If you’re looking into therapy for someone under 21, the rules are significantly more generous. A federal benefit called Early and Periodic Screening, Diagnostic, and Treatment (EPSDT) requires state Medicaid programs to cover all medically necessary services for children and adolescents, even if those services aren’t covered for adults in that state’s plan.

This is a powerful protection. States cannot apply the same hard session caps to children that they use for adults. If a child needs 30 physical therapy visits a year but the state plan only covers 15 for adults, the state still has to provide all 30 for the child as long as a clinician has documented medical necessity. Flat limits based on budgetary constraints are not consistent with EPSDT requirements, according to federal guidance. This applies to mental health therapy, substance use treatment, physical therapy, occupational therapy, and speech therapy alike.

What You’ll Pay Out of Pocket

Medicaid copayments for therapy are minimal compared to private insurance. Federal rules cap most copayments at nominal amounts. For outpatient services like therapy visits, the maximum copay is typically $4 or a small percentage of what the state pays the provider, depending on your income level. People with higher incomes (but still Medicaid-eligible) may pay up to 10% or 20% of the state’s reimbursement rate, which still tends to be a modest amount.

Several groups are completely exempt from any cost sharing: children, pregnant individuals (for pregnancy-related services), terminally ill individuals, and people receiving emergency services or family planning. If you fall into one of these categories, your therapy sessions should have zero copay.

Mental Health Parity Rules

If you receive Medicaid through a managed care organization (which the majority of Medicaid enrollees do), the federal Mental Health Parity and Addiction Equity Act adds another layer of protection. This law requires that mental health and substance use disorder benefits can’t be more restrictive than medical and surgical benefits offered by the same plan.

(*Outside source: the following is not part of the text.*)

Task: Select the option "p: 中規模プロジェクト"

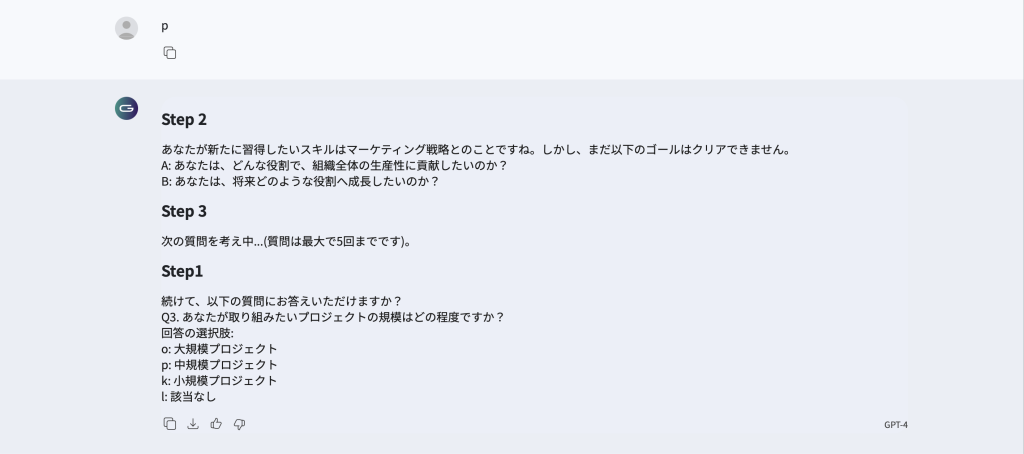Action: click(219, 365)
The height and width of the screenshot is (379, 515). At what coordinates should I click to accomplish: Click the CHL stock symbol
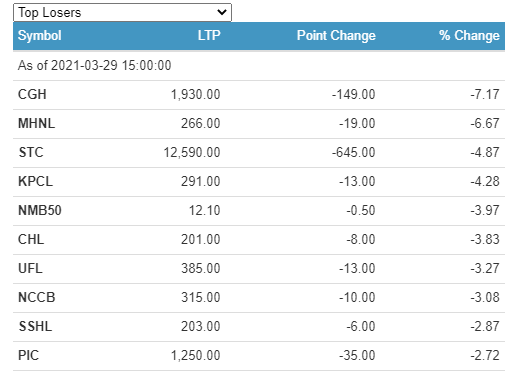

In practical terms, this means your managed care plan can’t require pre-authorization for therapy if it doesn’t also require pre-authorization for comparable medical visits. It can’t set stricter visit limits on mental health care than on physical health care. And if the plan covers out-of-network providers for medical services, it must also cover out-of-network providers for mental health and substance use treatment. If you’re denied coverage, the plan must give you the reasons in writing, and you can request the criteria they used to make that decision.

Teletherapy Through Medicaid

Most states now reimburse Medicaid providers for teletherapy sessions conducted by video, and many also cover audio-only phone sessions. This expansion accelerated during the pandemic and has largely remained in place. States increasingly allow your home to serve as an approved location for receiving telehealth services, which removes the older requirement of traveling to a clinic or hospital to connect with a remote provider.

Teletherapy can make a real difference in access, particularly if you live in a rural area or a region with few Medicaid-accepting therapists. Coverage policies still vary by state, so it’s worth confirming with your Medicaid plan whether video and phone-based therapy sessions are reimbursed at the same rate as in-person visits.

Finding a Therapist Who Takes Medicaid

Coverage on paper doesn’t always translate to easy access. Medicaid reimburses therapists at lower rates than private insurance, so not every provider accepts it. If you’re in a managed care plan, you’ll need to find a therapist within your plan’s network. Your plan’s member services line or online provider directory is the fastest starting point. Community mental health centers are another reliable option, as they typically accept Medicaid and often have shorter wait times than private practices.

If you can’t find an in-network therapist within a reasonable distance or wait time, contact your managed care plan directly. Plans are required to maintain adequate provider networks, and if they can’t offer timely access, they may authorize you to see an out-of-network provider at no additional cost. Documenting your search (names of providers you called, wait times you were quoted) strengthens your case if you need to push for an exception.